A major drought has impacted local production
calendar icon 7 September 2023
clock icon 2 minute read

Argentina's government will open a loophole in strict capital controls to allow grains exporters to freely use a quarter of their foreign currency income to buy soybeans after a major drought hit local production, reported Reuters.

The South American country is a major soy producer and for years was the world's top exporter of processed soy oil and meal, crushed in huge plants along the Parana River. But it has been forced to import more beans due to the ravaged harvest.

In the official gazette, the government said exporters could this month use 25% of their foreign income to restock on soybeans rather than directly converting it into local pesos. This would encourage more exports to bring in much needed dollars.

Exporters have to convert their foreign currency to pesos at a currently unfavorable exchange rate, artificially held in place by capital controls. The government has previously offered the sector targeted preferential exchange rates to boost sales.

The decree formally confirms comments from the agriculture secretariat last week which had flagged the new measure, seen as key to shore up the depleted net dollar reserves of Argentina's central bank, which are deep in negative territory.

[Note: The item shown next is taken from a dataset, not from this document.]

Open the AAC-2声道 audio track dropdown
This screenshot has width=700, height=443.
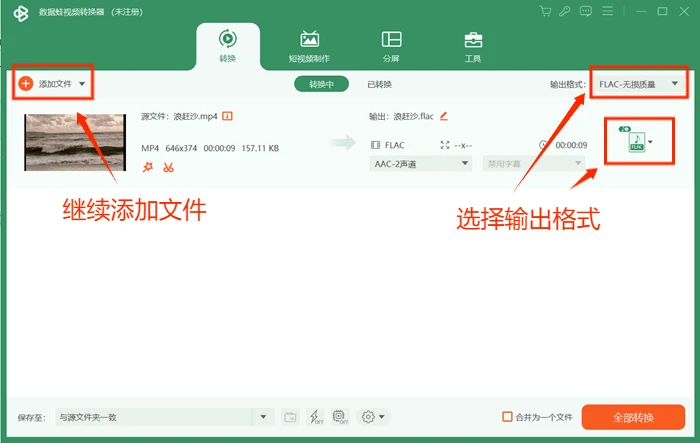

A Reuters calculation suggests the new measure equates to offering the export sector a preferential exchange rate of some 455 pesos per dollar, stronger than the official 350 peso rate. Dollars trade in popular parallel markets at close to 700 pesos.

Grains exporters could exchange 25% of their foreign currency in these markets, getting a large return in pesos.

Analysts estimated that the temporary measure for September should enable it to bring in $2.5 billion in foreign currency.

Argentina's 2022/23 soybean harvest was 25 million metric tons, down from 44 million harvested in the previous season. According to the Secretary of Agriculture Juan Jose Bahillo, current reserves of soybeanstotal around 8 million tons.